Meet Your Obligations
The legislative landscape for contingent workforce supply chains is complex and ever-changing.
We are here to help you understand and mitigate the risks so your business can go from strenth-to-strength, safe in the knowledge you are meeting your compliance obligations.
Managed Services Company (MSC) Legislation
The MSC legislation (Chapter 9 ITEPA 2003) was introduced in April 2007 to counteract the growing number of composite companies which existed at the time.
What is it?
If the MSC rules are deemed to apply to your company, then the company’s income will be re-classified as standard employment income, subject to income tax and National Insurance Contributions.
If HMRC determines that an accountancy services provider is in fact a Managed Service Company Provider (MSCP), this means that HMRC believes that the accountancy services provider carries on a business of “promoting or facilitating” the use of companies to provide the services of individuals and that the accountancy services provider is also “involved with” that company.
As a result, HMRC could subsequently determine that potentially all limited company contractors of that MSCP are now Managed Service Companies (MSCs).
Who is excluded?
The legislation states that accountants are not an MSCP if they are merely providing accountancy services in a professional capacity.

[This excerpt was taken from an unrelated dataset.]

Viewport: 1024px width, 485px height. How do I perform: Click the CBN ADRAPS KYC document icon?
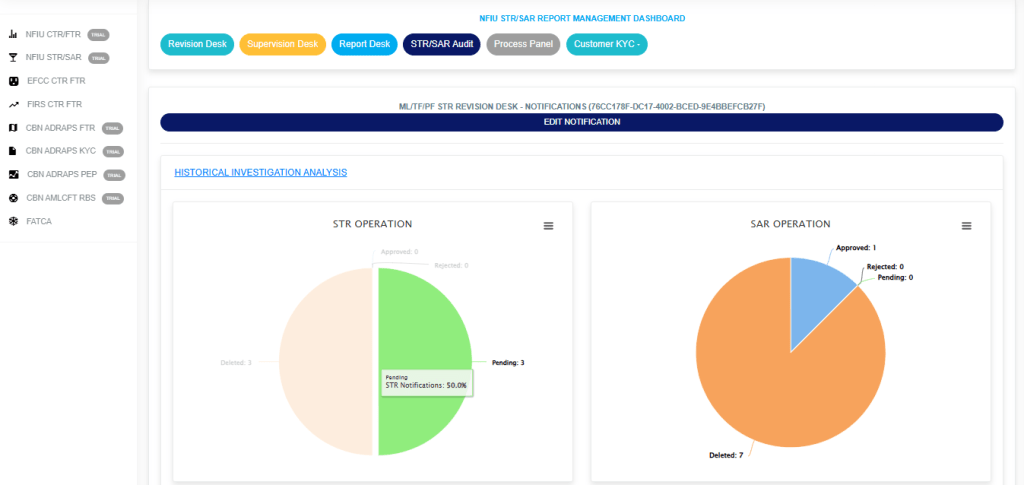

Likewise, tax and legal advisers that provide advice to clients that happen to be service companies are not MSCPs if they are simply providing professional advice.
However, where an accountant/adviser strays too far outside of its professional remit of providing services and step into “promotion” or “facilitation” of companies for the provision of services of individuals they could become an MSCP.
The Transfer of Debt provision is very strong, if the liability cannot be recovered from the ‘MSCP’ then the liability automatically flows down the supply chain to the agency and then the end client.
Onshore Intermediaries Legislation
Applies where services were intended to be supplied by a self-employed worker.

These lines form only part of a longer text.